Welcome the latest installment in Friendly Fixer's Must Read series. We haven't spoken in a while. How are you? I'm great. This is a format that I've used internally for a while now and thought I'd open it up to the community, as well. So, today I bring you an explanation on what happened to our World Map loading times. At some time on Wednesday or Thursday, transitioning to the world map started taking 45+ seconds instead of 1 or 2.
(Since you are new to this, I'll explain the format. There is a MUST READ section that is kept to the point, followed by a MAYBE READ section where I expand/explain/brag a bit.
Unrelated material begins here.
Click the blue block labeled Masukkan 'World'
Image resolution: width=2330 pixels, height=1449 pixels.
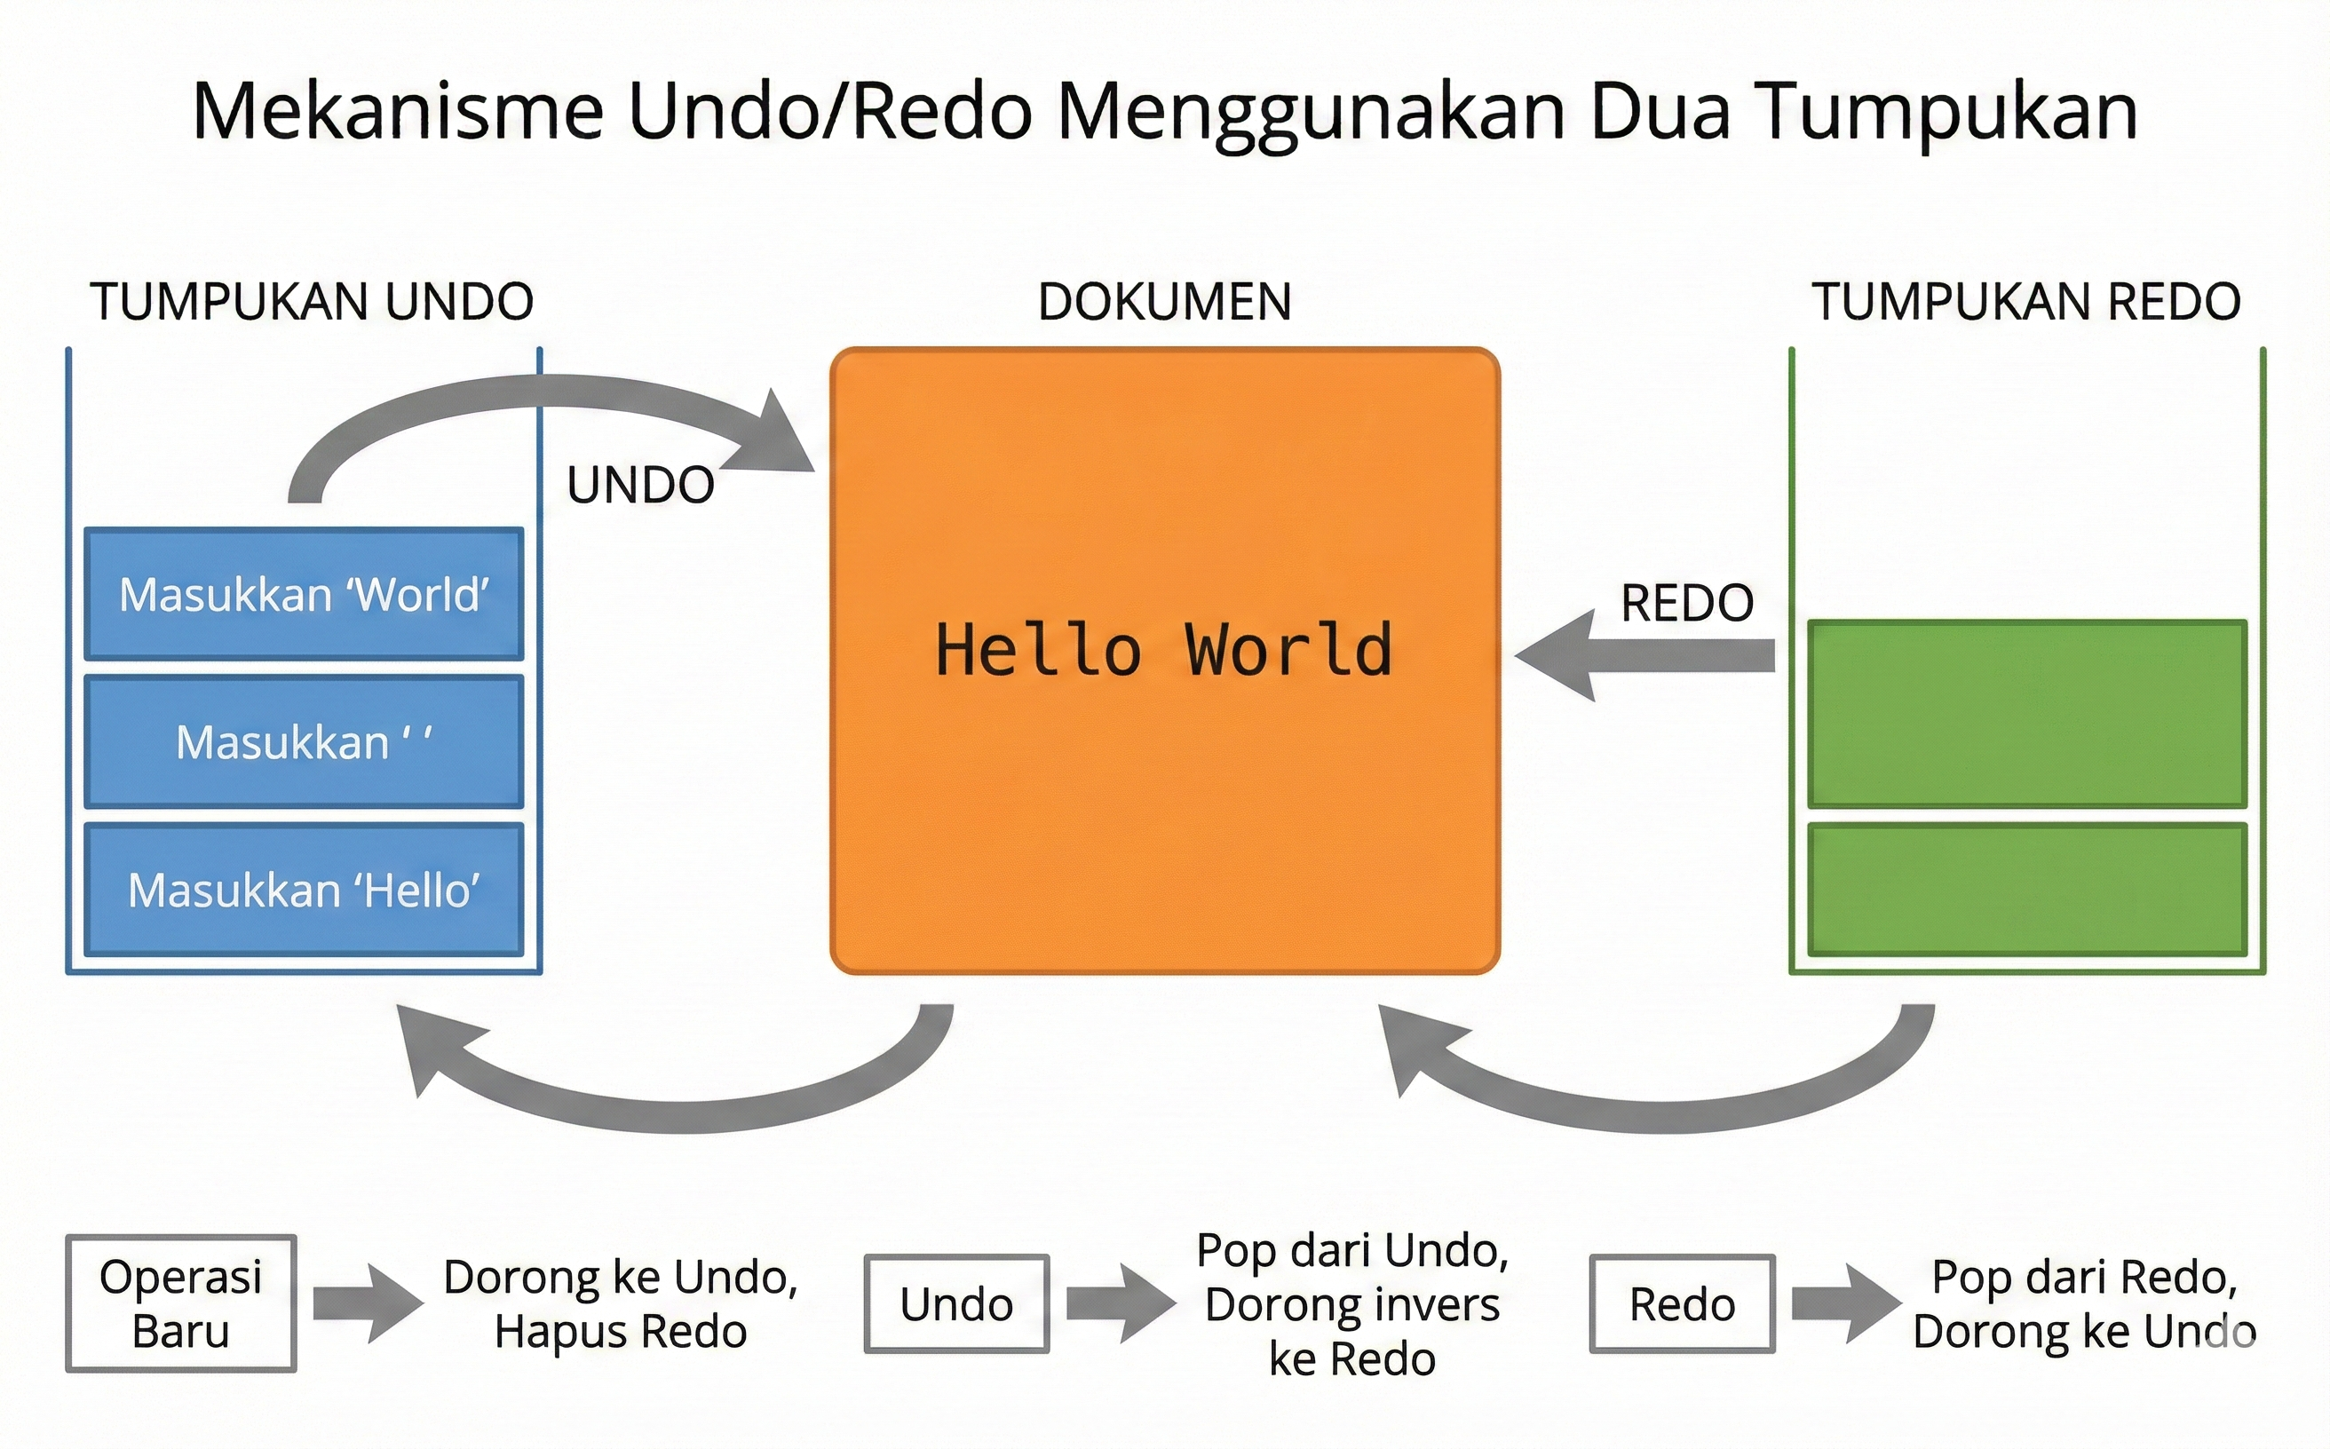click(304, 594)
Enjoy.)
- Wednesday we deployed as usual.
- We discovered our throttle no longer works as intended.
- We could let in everyone, or no one.
- We were experiencing greater than average load on our mysql databases.
- We 'pulsed' the throttle to avoid crippling load.
- As a result the deploy was 'messy'.
- Players began complaining of world map loading times.
- We assumed this was from the DB load
- Fast forward to Thursday. At this point the team starts noticing that ALL our development environments were loading slowly.
After much investigation, it has been determined to be caused by a change in the Flash Player plugin, which was released on June 6th and 7th.
Adobe put out a security update to the flash player that bumped it up a major version number, from 29 to 30. This was to mitigate two things:
- A security flaw in Microsoft Office embedded flash content
- Security flaws due to Spectre/Meltdown
- As part of this work Adobe changed the 'getTimer()' function at a low level.
- This is a core flash API function that we use for timing data. It is the closest thing to a high resolution timer that flash has and is EXTREMELY common for people to use.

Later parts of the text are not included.